Court Says U.S. Cannot Expel Migrant Families to Countries Where They Face Harm

A federal judge wrote that migrants could face "horrific consequences" if expelled to certain places, particularly Mexico and Central American countries.


A federal appeals court has ruled that the government cannot use a pandemic public health order to expel migrant families back into countries, particularly Mexico and Central American countries, where they may face persecution or torture. 

Back in 2020, President Donald Trump invoked Title 42 of the Public Health Service Act, which gives federal health officials wide discretion to enact disease mitigation measures, to stop asylum-seeking migrants from Mexico or Canada from entering the U.S. under the pretext of stopping the spread of COVID-19. Title 42 allowed Customs and Border Patrol to expel migrants upon arrival. President Joe Biden kept the policy in place after his inauguration in 2021. The American Civil Liberties Union (ACLU) and other advocacy groups took the Biden administration to court after negotiations to put an immediate halt to Title 42 policy failed.

The United States Court of Appeals for the District of Columbia Circuit affirmed that the government can still expel migrant families under Title 42 but cannot send them to countries where they could face serious harm. Judge Justin Walker, who wrote the decision, said that even the Biden administration acknowledged "the quite horrific circumstances that non-citizens are in in some of the countries that are at issue here."  

Julia Neusner, an associate attorney in the Refugee Protection Program at Human Rights First, said in her written testimony that asylum seekers expelled to Mexico are targets for criminal organizations. Migrants often face kidnapping, extortion, and other violent attacks, she said. In one instance, Neusner noted that armed men kidnapped a woman and her daughter after the Department of Homeland Security (DHS) expelled them and held them for two months before they could escape. Neusner spoke to more than ten asylum seekers who were kidnapped after DHS expelled them, she said. 

Taylor Levy, an immigration attorney in Texas who also provided written testimony, said that of the 398 migrant families she's represented since May 2021 "41% experienced an actual or attempted kidnapping or both." 

Although most of the expulsions go to Mexico, migrants expelled to their Central American home countries, like El Salvador, Honduras, and Guatemala, are also likely to face persecution. Cecilia Menjivar, a sociology professor at UCLA who researches immigration in Central America and provided testimony for the case, cited a United Nations study that said 800,000 people in El Salvador, Honduras, and Guatemala sought protection in their home countries or crossed international borders to escape gang violence and persecution.

The deputy director of ACLU's Immigrants' Rights Project and the attorney who argued the appeal, Lee Gelernt, tells Reason that although the court's decision still upholds the government's ability under Title 42 to expel migrant families, the decision will force the federal government to set up a screening process.
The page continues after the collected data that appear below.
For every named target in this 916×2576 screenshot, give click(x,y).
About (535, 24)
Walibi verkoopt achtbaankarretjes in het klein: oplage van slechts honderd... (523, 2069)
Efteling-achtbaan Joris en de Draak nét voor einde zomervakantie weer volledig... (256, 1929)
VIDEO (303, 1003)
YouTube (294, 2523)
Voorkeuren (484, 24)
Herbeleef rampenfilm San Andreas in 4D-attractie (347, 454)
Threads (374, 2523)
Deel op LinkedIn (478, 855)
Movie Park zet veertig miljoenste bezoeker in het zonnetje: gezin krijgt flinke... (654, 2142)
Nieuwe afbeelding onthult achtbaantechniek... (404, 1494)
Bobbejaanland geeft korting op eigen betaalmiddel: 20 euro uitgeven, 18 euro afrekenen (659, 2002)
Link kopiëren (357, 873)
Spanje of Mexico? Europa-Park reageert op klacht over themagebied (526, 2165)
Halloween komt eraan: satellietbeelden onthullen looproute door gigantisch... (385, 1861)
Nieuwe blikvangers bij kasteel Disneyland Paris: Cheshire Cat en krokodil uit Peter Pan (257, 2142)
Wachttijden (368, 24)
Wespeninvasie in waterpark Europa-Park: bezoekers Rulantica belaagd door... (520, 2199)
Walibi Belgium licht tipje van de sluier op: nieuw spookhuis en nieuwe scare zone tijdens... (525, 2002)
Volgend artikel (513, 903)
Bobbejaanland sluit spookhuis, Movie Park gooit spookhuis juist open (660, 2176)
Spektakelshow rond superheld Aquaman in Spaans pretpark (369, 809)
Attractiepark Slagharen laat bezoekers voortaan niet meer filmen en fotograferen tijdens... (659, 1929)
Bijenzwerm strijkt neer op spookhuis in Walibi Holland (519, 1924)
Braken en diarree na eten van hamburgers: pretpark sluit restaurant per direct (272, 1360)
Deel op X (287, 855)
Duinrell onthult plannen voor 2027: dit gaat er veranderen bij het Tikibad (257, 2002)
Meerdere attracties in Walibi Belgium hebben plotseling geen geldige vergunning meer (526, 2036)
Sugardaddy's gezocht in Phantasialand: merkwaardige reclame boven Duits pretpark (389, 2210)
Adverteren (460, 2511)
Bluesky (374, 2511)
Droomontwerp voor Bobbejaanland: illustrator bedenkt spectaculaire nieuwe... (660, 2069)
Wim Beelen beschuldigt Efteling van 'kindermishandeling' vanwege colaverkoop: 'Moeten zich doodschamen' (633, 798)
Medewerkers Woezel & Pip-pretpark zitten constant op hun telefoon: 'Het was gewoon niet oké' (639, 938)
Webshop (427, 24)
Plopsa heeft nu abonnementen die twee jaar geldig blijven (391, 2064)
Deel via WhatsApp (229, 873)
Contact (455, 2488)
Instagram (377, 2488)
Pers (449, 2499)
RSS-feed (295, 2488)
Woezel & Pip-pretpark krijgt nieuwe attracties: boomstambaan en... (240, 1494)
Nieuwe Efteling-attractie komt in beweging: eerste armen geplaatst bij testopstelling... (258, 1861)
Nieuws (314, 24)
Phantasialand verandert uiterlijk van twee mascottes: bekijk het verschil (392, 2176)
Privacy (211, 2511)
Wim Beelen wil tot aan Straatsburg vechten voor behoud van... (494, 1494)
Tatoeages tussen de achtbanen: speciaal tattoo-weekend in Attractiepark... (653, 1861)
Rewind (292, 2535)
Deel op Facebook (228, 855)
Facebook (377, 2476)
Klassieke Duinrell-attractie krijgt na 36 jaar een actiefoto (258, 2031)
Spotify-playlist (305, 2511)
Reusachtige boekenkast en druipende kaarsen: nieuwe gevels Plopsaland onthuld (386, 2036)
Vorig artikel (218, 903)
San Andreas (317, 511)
Gerlernt says any migrants that claim they could experience persecution or torture in a country cannot face immediate expulsion, and the government must ensure that they don't face harm. Gerlernt says the logistics of setting up such a screening process could force the Biden administration to get rid of the Title 42 order altogether. 

"The Title 42 policy is not only unlawful but has caused grave harm because it allowed people fleeing danger to be summarily expelled without any screening to determine whether they would be persecuted upon return," Gelernt tells Reason.

Gelernt also says the court's decision seriously calls into question Title 42's purpose because it acknowledges that the pandemic health order did not seriously deter against COVID-19. Judge Walker described the supposed protection from COVID-19 Title 42 provides as "questionable." He says it is far from clear whether the public health order serves any purpose. Gelernt says it doesn't make sense that the border continues to impose COVID-19 restrictions as the rest of the country eases its measures. 

The Biden administration has said nothing pertaining to the future of Title 42 at this time.